◆ EXERCISES TO COMPLETE ◆
#1 From the thermoplastic film excerpt, copy out word for word the part that opens with the words containing "The film or" and closes with "on an article.".
#2 According to the thermoplastic film excerpt, why are additional thermoplastic layers attached to the layer made from the composition?

◆ DOCUMENT SECTION ◆
The film or sheet includes multilayer film or sheet that can be
used as, for example, a transparent protective scratch-resistant
film or sheet on an article.
[0030] Articles comprising a conductive thermoplastic composition
also may be further processed. For example, portions of the
composition (such as, but not limited to, pellets, slugs, rods,
ropes, sheets and molded or extruded articles) may be subjected to
thermoforming operations in which the composition is subjected to
heat, pressure and/or other mechanical forces to produce shaped
articles. Compression molding is an example of further
processing.
[0031] A multilayer film made from the composition and, optionally,
other polymer layer(s) may be formed independently and then
adhesively attached to one another to form an article. For example,
additional layers can comprise or be produced from thermoplastic
resins to provide structure layers, to provide protection or
improve the appearance of the article, to which the layer made from
the composition is adhered. Examples include multilayer films
comprising ionomers or non-ionomers disclosed above as at least one
additional layer.
[0032] A multilayer film could be further processed by
thermoforming into a shaped article. For example, a sheet of the
multilayer structure could be formed into a casing element for a
portable communication device or it could be formed into a shaped
piece that could be included in an automotive part such as a
bumper, fender or panel.
[0033] An article may also be fabricated by extrusion coating or
laminating some or all of the layers onto a substrate. Examples of
articles include an article comprising the composition transformed
into a transparent protective scratch-resistant film or sheet or
outside (top) layer on a scratch-exposed object such as a
transparent scratch-resistant layer on auto interior or exterior
applications, for flooring tiles or sheets, for a sporting good, or
as packaging film for dry abrasive goods.

◆ STORED ROWS ◆
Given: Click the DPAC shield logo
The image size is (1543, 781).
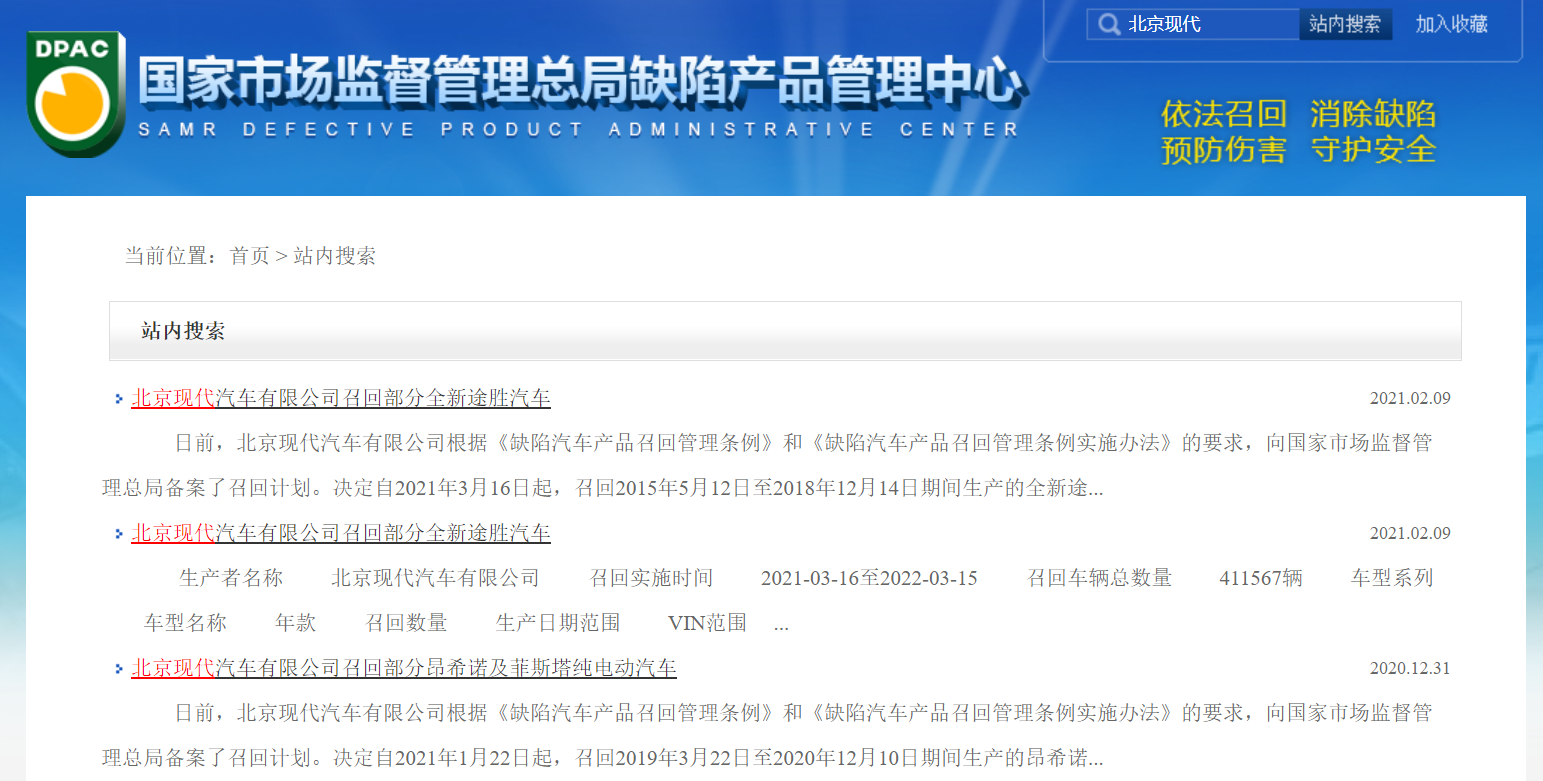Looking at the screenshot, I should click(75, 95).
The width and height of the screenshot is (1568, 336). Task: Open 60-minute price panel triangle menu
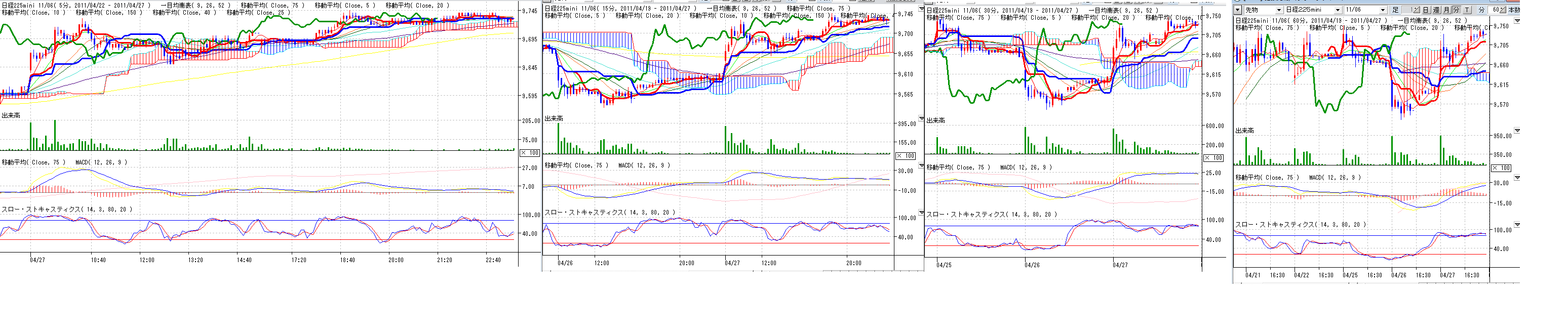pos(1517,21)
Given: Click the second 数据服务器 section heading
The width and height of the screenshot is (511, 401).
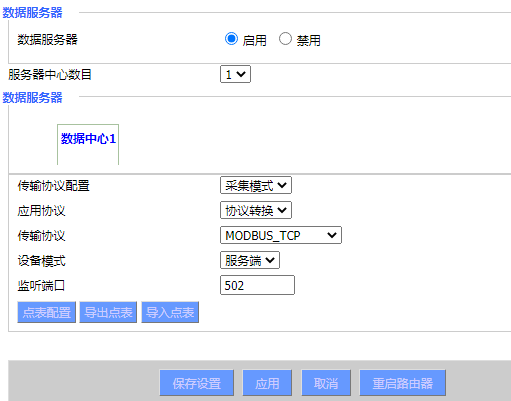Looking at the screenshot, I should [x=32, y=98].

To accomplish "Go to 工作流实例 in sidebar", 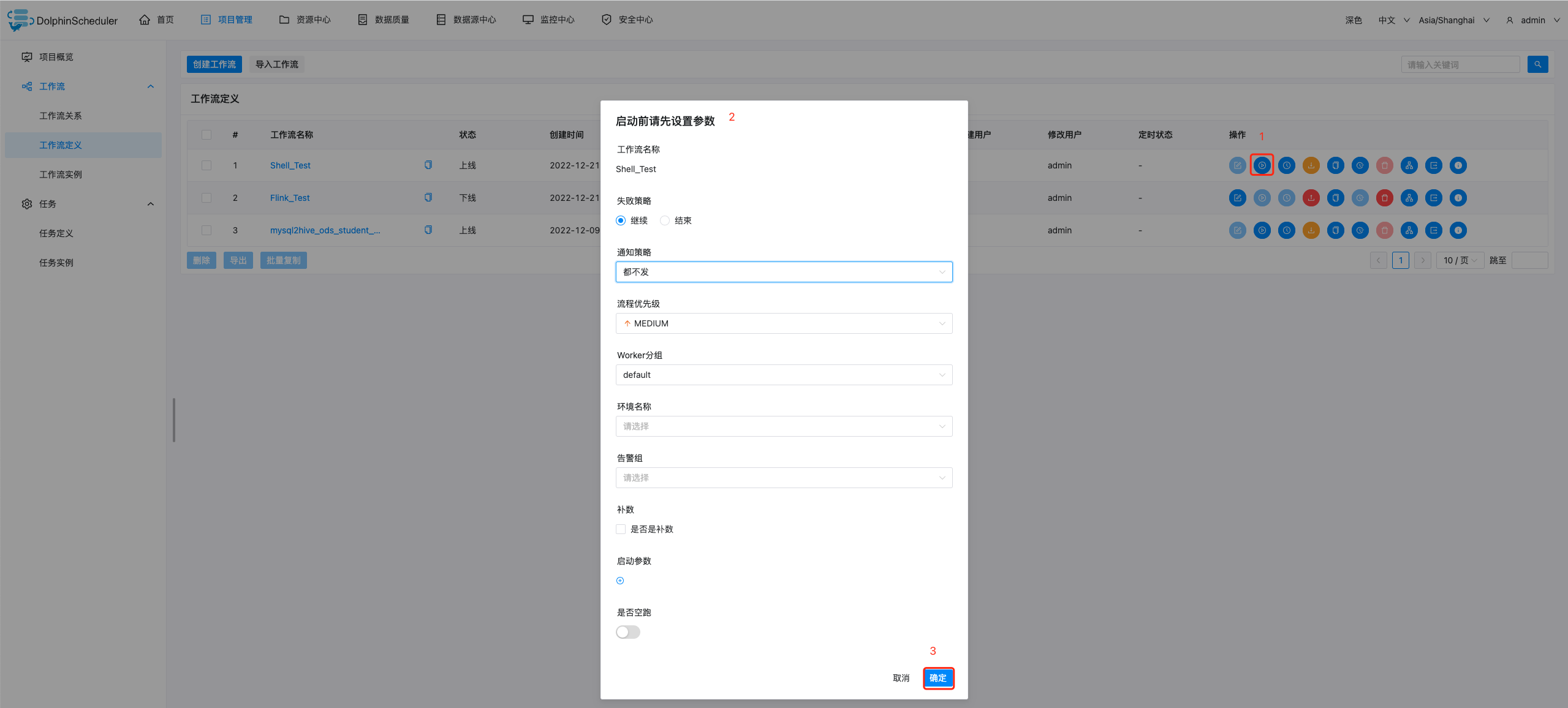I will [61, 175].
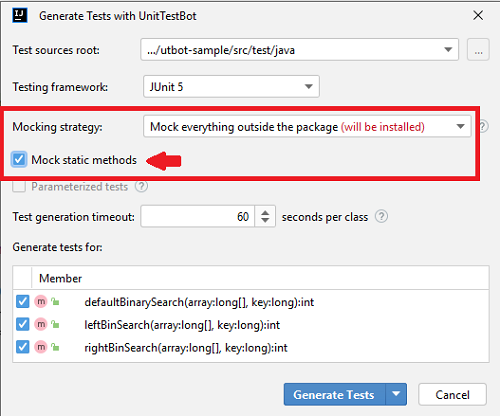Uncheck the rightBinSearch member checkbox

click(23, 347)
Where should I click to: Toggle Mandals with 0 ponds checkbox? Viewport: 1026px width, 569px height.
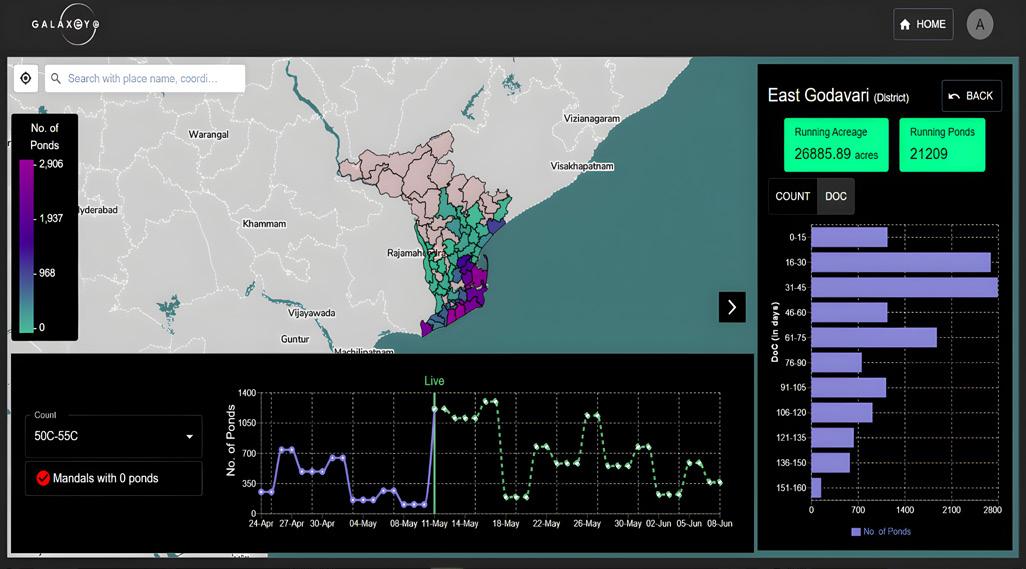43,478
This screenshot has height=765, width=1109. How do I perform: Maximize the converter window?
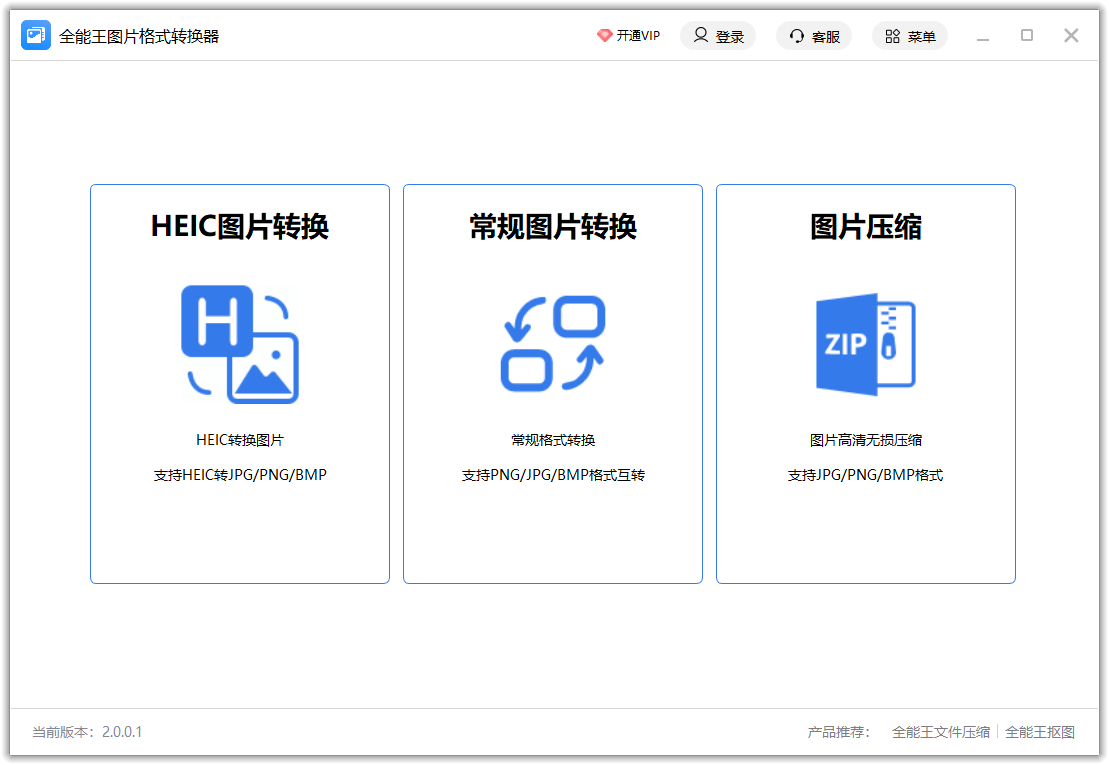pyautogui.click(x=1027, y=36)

◆ ANSWERS TO THE EXERCISE ◆
#1
The film or sheet includes multilayer film or sheet that can be
used as, for example, a transparent protective scratch-resistant
film or sheet on an article.

#2 The additional layers provide structure layers, provide protection, or improve the appearance of the article.